An inability to perform class switching has clinical consequences: patients who inherit mutations in the AID gene (which in humans is called AICDA) suffer an immune deficiency called hyper IgM syndrome, in which their B cells can’t make the normal conversion of IgM to IgG antibodies. Those individuals are more vulnerable to severe infection and to malignancy.

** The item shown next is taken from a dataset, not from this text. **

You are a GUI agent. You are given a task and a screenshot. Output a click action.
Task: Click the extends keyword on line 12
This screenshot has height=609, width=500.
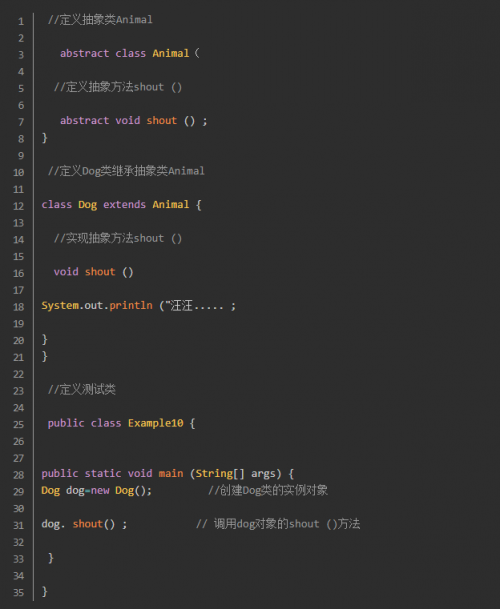click(x=124, y=205)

TET genes have not yet been implicated in hyper IgM syndrome. But the revelation that the AID gene is a TET target makes unquestionable immunological sense to Lio in this context. “TET2 is the most frequently mutated gene in blood cancers including diffuse large B cell lymphomas, which suggests that it restrains cancer progression in normal B cells” he says. “More importantly, the full activity of TET proteins requires vitamin C. Our study may explain how a healthy diet may enhance our immune response.”
Shukla concurs. “TET proteins are often inhibited in cancers, including cancers derived from B cells addressed here,” he says. “An important rationale for this paper was to identify the normal function of TET proteins so that we better understand why cancers develop when TET genes are restrained.”
The study was funded by a Cancer Research Institute Irvington Postdoctoral Fellowship, the Independent Investigator Fund (LJI), and a Leukemia and Lymphoma Society Postdoctoral Fellowship. It was also supported by the National Institutes of Health (NIH) grants R35 CA210043, R01 AI109842 and AI128589 (to A.R.) and R01 AI127642 (to D.G.S.). Additional support came from Institute Leadership Funds from the LJI and by NIH Grants R01 MH111267, R35 GM128938, S10OD016262 and S10RR027366.